Now is the time to incorporate additional biology‐based definitions of ER+ subtype into both clinical trials and management. Better biology‐based classification of ER+ breast cancers is essential to understand the complex underpinnings of recurrence and treatment resistance. However, additional subtyping of ER+ breast cancer cannot be done in isolation: race/ethnicity, access, and ZIP code also affect outcomes. As so eloquently stated by Borrell et al, race is a complex interplay of not just social and historical factors, but also ancestry. Elucidating the role of ancestry is necessary to fully understand the drivers of aggressive ER+ breast cancer biology in Black women. Kim et al rightly address the potential power of exploring the impact of ancestry and country of origin on outcomes and management. As demonstrated by Serrano‐Gomez et al, ancestry can impact variation of gene expression and outcomes in women with ER+ breast cancer. The authors, however, also note the limitation of noninclusion of SDH in many historical clinical trials. The fast pace at which novel trials promote precision medicine mandates more robust definitions of the people we treat. For example, the new addition of CDK 4/6 inhibitors to the treatment paradigm for ER+ breast cancer has affected DRFS, but a racial or even ancestral predilection has yet to be fully determined, and even less the impact of SDH on outcomes.

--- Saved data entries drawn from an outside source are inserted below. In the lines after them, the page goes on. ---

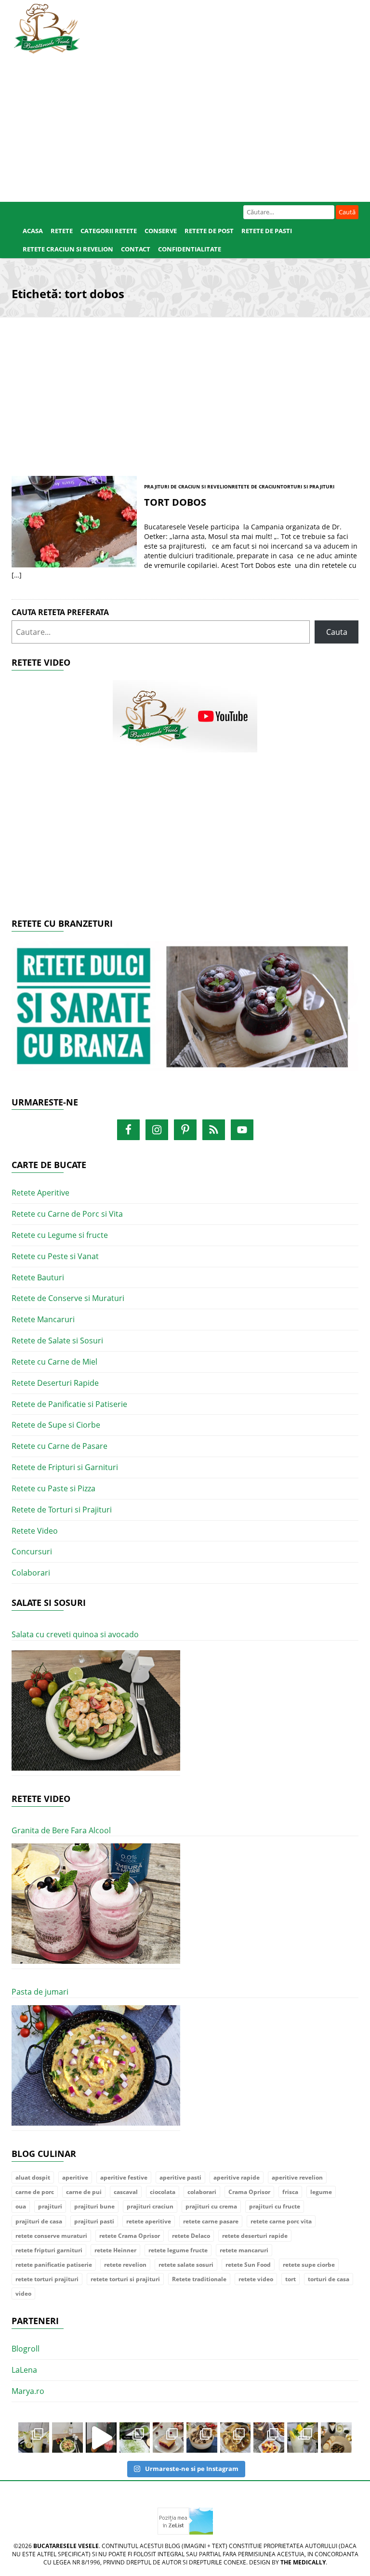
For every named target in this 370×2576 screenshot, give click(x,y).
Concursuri (32, 1551)
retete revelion (125, 2265)
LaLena (24, 2370)
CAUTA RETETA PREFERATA (60, 612)
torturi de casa (328, 2279)
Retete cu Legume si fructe (60, 1235)
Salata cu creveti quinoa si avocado (75, 1634)
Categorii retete (108, 230)
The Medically (303, 2562)
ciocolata (162, 2192)
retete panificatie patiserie (53, 2265)
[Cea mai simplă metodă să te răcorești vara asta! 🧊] (101, 2437)
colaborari (201, 2192)
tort (290, 2279)
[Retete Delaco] (185, 1012)
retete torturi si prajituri (125, 2279)
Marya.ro (28, 2391)
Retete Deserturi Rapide (55, 1383)
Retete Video (35, 1530)
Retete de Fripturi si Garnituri (65, 1467)
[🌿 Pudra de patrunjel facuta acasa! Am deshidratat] (134, 2437)
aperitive (75, 2177)
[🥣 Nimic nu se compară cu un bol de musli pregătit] (268, 2437)
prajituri (50, 2206)
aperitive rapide (236, 2177)
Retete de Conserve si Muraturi (68, 1298)
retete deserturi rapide (255, 2236)
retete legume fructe (178, 2250)
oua (20, 2206)
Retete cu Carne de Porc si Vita (67, 1214)
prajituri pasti (94, 2221)
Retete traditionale (199, 2279)
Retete (62, 230)
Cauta (336, 632)
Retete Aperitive (40, 1192)
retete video (255, 2279)
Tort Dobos (175, 502)
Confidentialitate (189, 249)
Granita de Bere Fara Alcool (61, 1830)
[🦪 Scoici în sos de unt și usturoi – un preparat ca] (336, 2437)
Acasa (33, 230)
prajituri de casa (38, 2221)
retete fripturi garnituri (48, 2250)
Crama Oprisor (249, 2192)
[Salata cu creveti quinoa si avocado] (96, 1710)
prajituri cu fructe (274, 2206)
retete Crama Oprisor (129, 2236)
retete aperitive (148, 2221)
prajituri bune (94, 2206)
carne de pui (84, 2192)
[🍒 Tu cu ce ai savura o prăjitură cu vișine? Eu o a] (168, 2437)
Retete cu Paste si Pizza (53, 1488)
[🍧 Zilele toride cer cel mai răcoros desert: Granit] (302, 2437)
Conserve (161, 230)
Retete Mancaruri (43, 1319)
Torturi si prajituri (307, 486)
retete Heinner (115, 2250)
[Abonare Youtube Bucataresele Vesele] (185, 715)
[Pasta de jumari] (96, 2065)
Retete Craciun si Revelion (68, 249)
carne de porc (34, 2192)
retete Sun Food (248, 2265)
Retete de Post (209, 230)
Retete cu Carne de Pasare (59, 1446)
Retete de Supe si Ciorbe (56, 1424)
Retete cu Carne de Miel (54, 1361)
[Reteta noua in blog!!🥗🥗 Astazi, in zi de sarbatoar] (67, 2437)
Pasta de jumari (40, 1991)
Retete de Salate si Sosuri (57, 1340)
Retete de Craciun (256, 486)
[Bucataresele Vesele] (47, 27)
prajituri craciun (150, 2206)
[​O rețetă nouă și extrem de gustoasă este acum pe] (235, 2437)
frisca (290, 2192)
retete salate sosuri (186, 2265)
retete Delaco (191, 2236)
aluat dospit (32, 2177)
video (23, 2293)
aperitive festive (123, 2177)
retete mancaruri (244, 2250)
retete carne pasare (210, 2221)
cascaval (126, 2192)
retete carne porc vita (281, 2221)
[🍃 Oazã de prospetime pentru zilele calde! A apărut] (33, 2437)
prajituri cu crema (211, 2206)
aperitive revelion (297, 2177)
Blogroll (26, 2348)
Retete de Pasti (266, 230)
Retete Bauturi (38, 1277)
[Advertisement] (185, 124)
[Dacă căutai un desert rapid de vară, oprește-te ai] (201, 2437)
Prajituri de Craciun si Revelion (188, 486)
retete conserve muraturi (51, 2236)
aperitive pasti (180, 2177)
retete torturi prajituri (47, 2279)
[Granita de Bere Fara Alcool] (96, 1904)
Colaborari (31, 1572)
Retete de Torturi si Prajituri (62, 1509)
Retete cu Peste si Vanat (55, 1256)
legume (321, 2192)
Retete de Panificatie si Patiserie (69, 1404)
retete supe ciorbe (309, 2265)
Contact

In summary, using pooled standardized national trial data, Kim et al clearly demonstrate worse survival among Black women with ER+ breast cancer, especially those treated with NAC without pCR. Their study serves as an important platform from which to dive deeper into the mechanisms driving this disparity. To do so, we must provide precise molecular definitions of ER+ disease as well as integrate the societal and biological factors that contribute to the all‐encompassing term “race.” Biology and treatment resistance likely play a role in outcomes, and further research is needed to explore these areas while incorporating better definitions of disease characteristics and the populations affected. Only then will we be able to move the needle in comprehensively understanding and addressing survival disparities in Black women with ER+ breast cancer.